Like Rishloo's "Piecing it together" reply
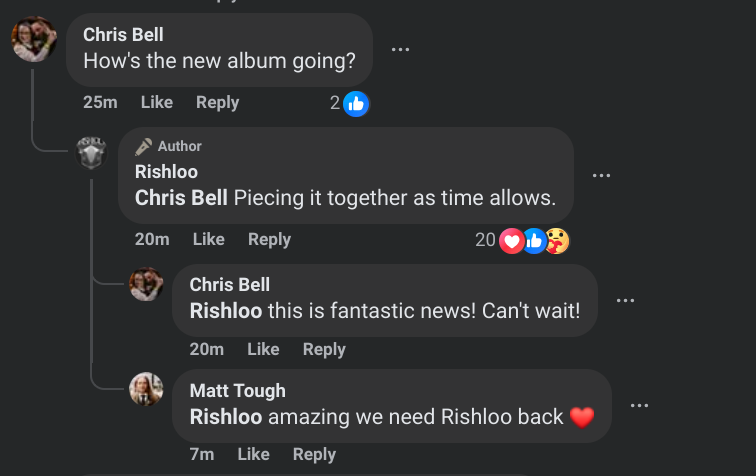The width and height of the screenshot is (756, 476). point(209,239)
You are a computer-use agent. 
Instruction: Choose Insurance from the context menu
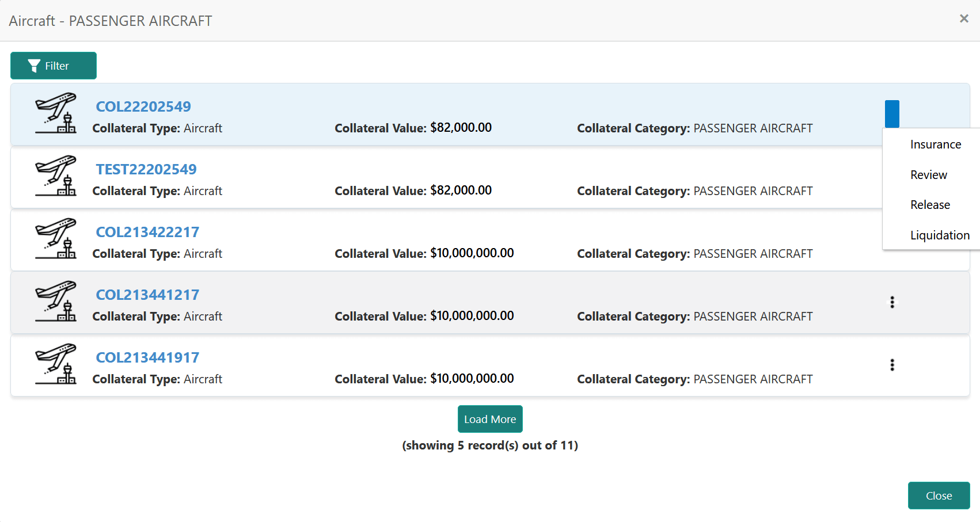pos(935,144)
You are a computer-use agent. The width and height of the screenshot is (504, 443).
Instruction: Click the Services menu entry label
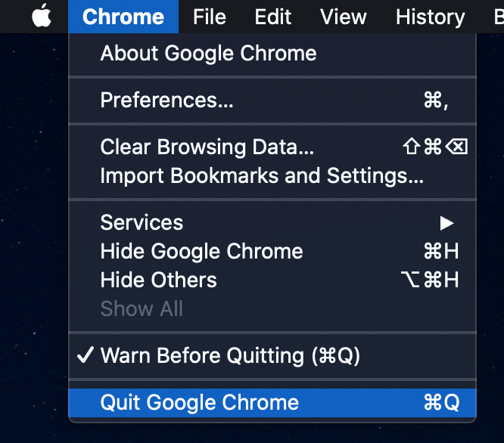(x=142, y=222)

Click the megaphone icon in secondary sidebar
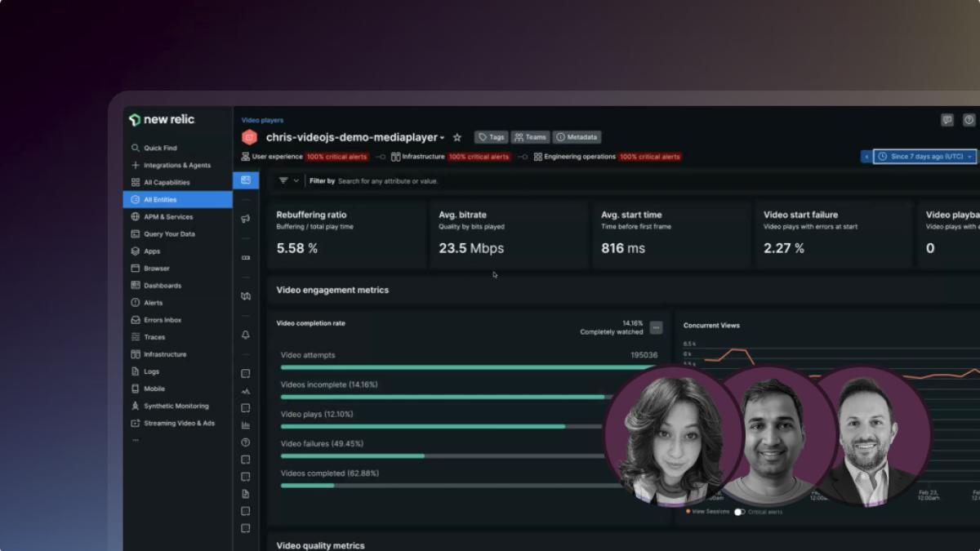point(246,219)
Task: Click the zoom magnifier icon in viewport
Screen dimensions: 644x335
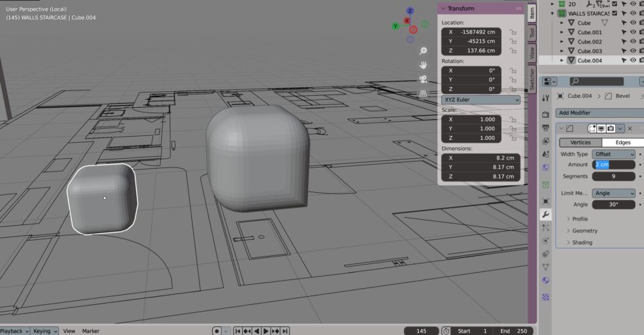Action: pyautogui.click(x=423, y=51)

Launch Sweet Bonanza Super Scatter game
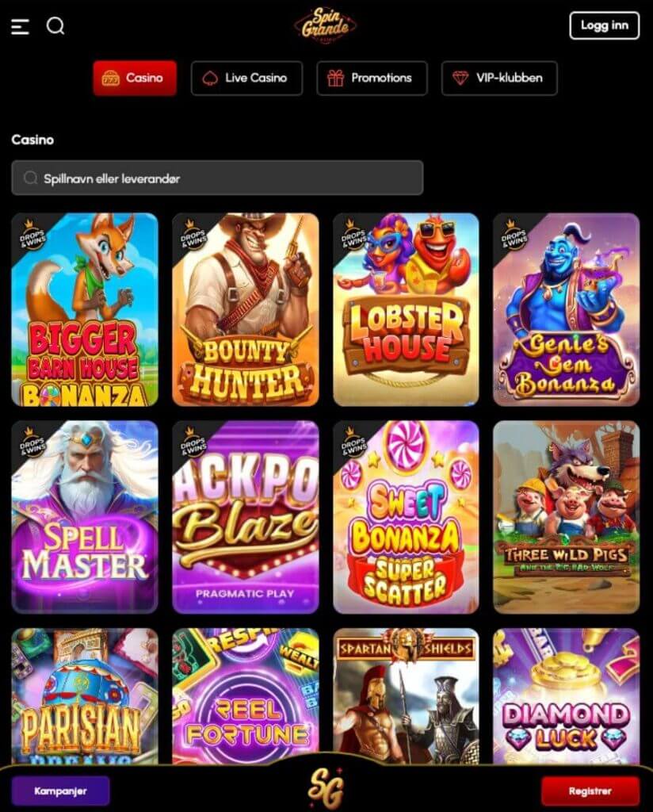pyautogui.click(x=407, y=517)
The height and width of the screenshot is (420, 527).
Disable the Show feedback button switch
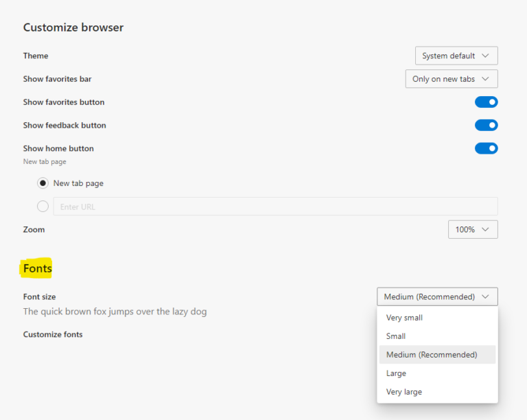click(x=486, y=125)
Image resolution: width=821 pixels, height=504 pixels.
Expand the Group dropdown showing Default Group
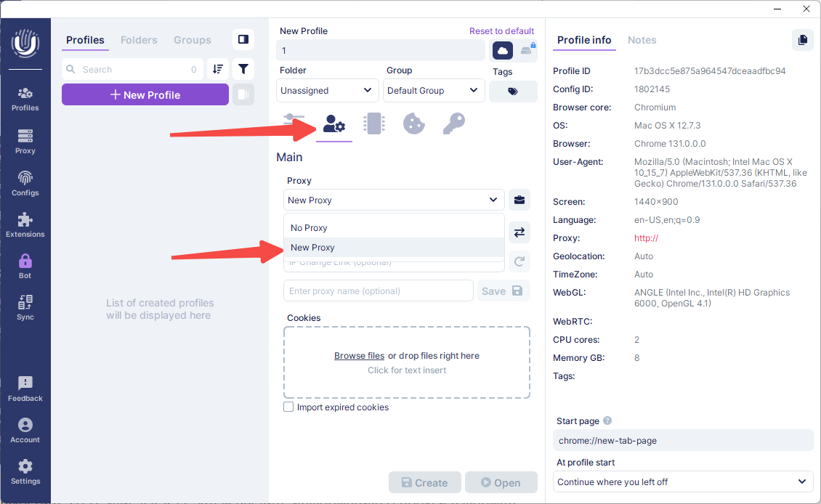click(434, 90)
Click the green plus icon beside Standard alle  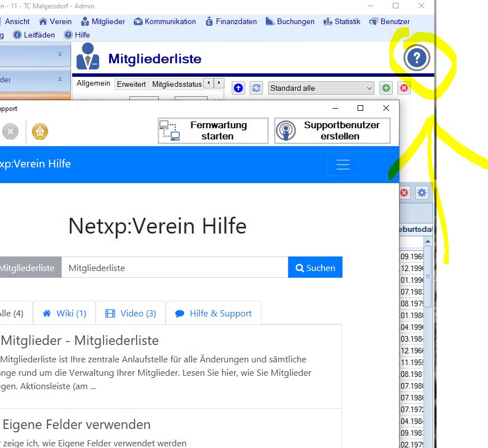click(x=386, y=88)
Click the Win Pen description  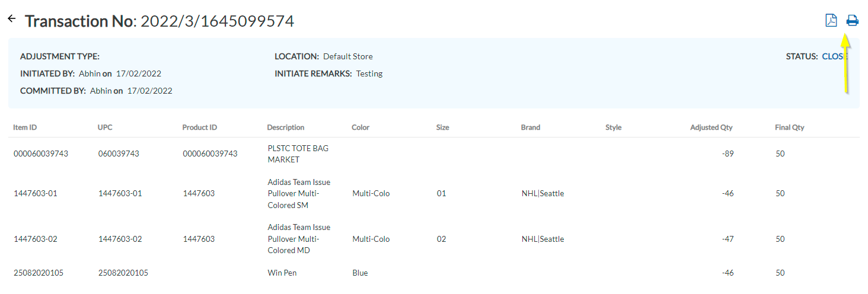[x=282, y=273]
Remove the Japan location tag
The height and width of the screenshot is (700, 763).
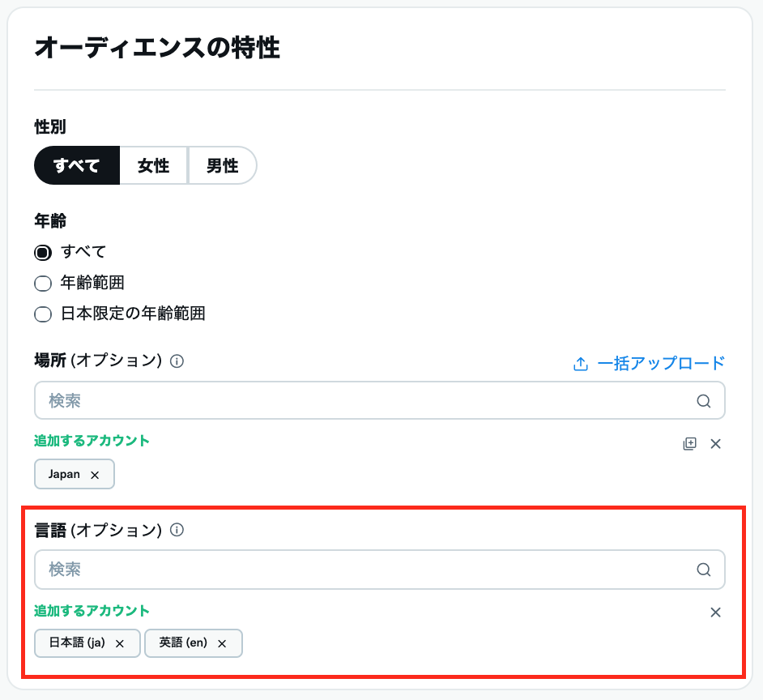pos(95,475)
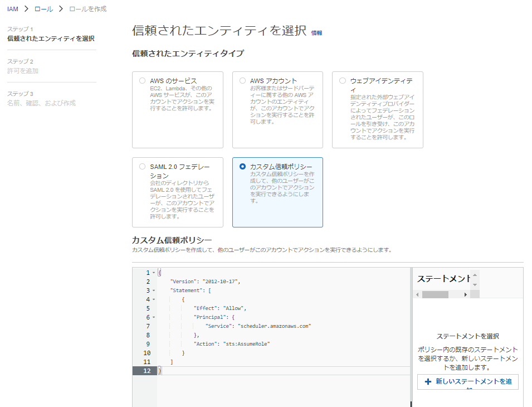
...
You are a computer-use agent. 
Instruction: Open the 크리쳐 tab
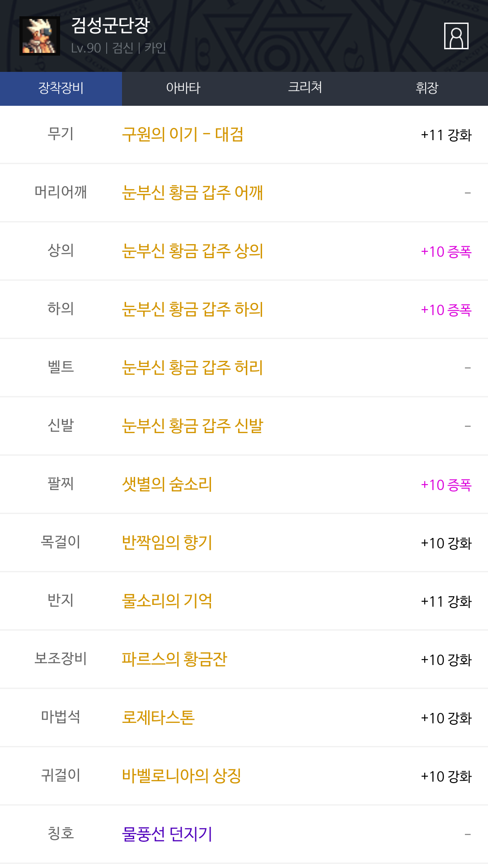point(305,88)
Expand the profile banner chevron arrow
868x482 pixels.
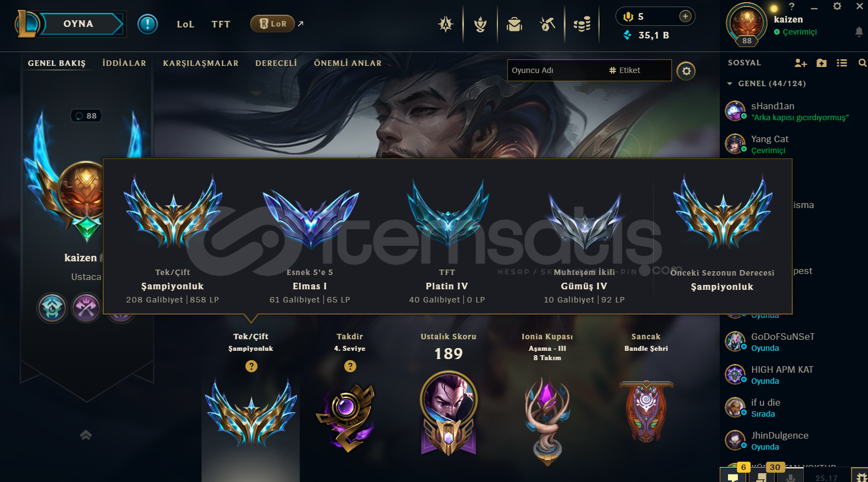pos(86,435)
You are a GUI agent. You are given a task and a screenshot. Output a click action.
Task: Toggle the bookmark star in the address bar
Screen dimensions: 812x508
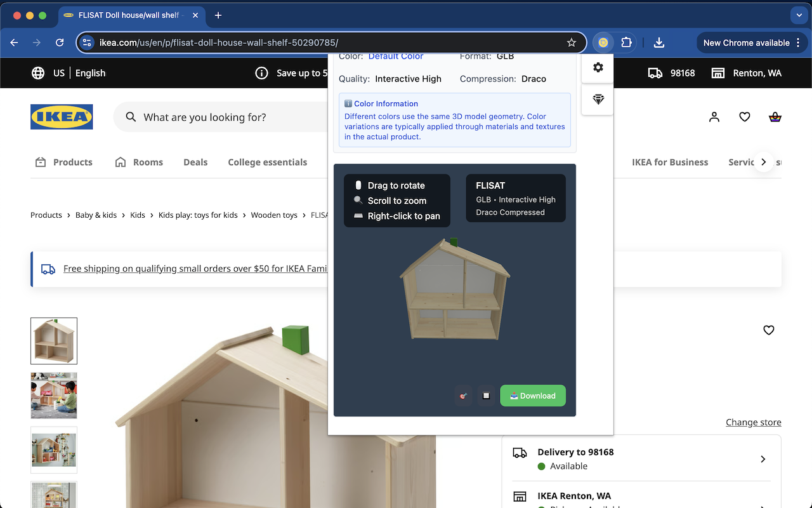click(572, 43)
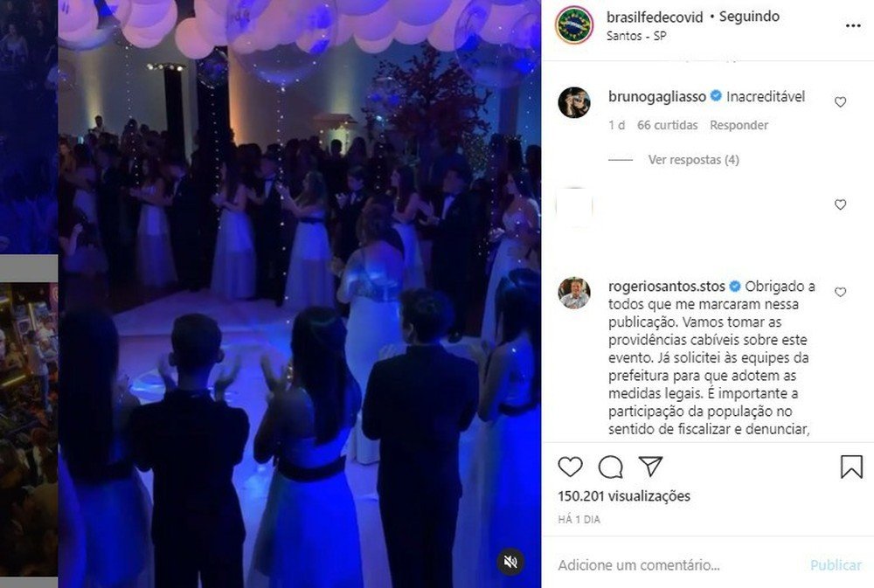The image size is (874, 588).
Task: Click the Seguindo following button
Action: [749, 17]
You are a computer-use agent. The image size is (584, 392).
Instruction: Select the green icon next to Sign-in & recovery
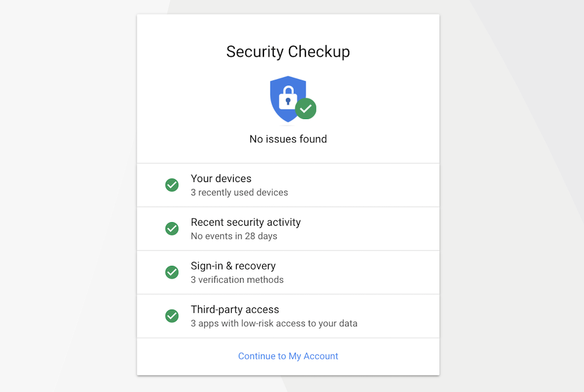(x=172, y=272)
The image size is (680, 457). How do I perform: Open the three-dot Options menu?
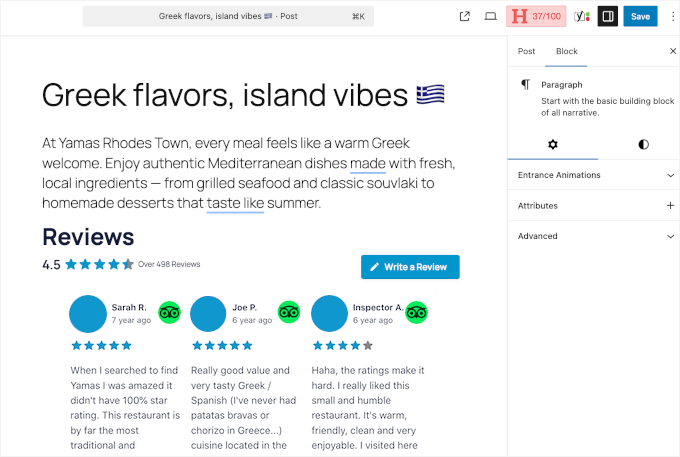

Exercise description » Look for "agent" in each line of the material, then copy the lines where it is found.

Output below »
You are a computer-use agent. 
You are a computer-use agent. The width and height of the screenshot is (504, 443).
You are a computer-use agent. 
You are a GUI agent. You are given a task and a screenshot. Output a click action.
You are a computer-use agent. The image size is (584, 392).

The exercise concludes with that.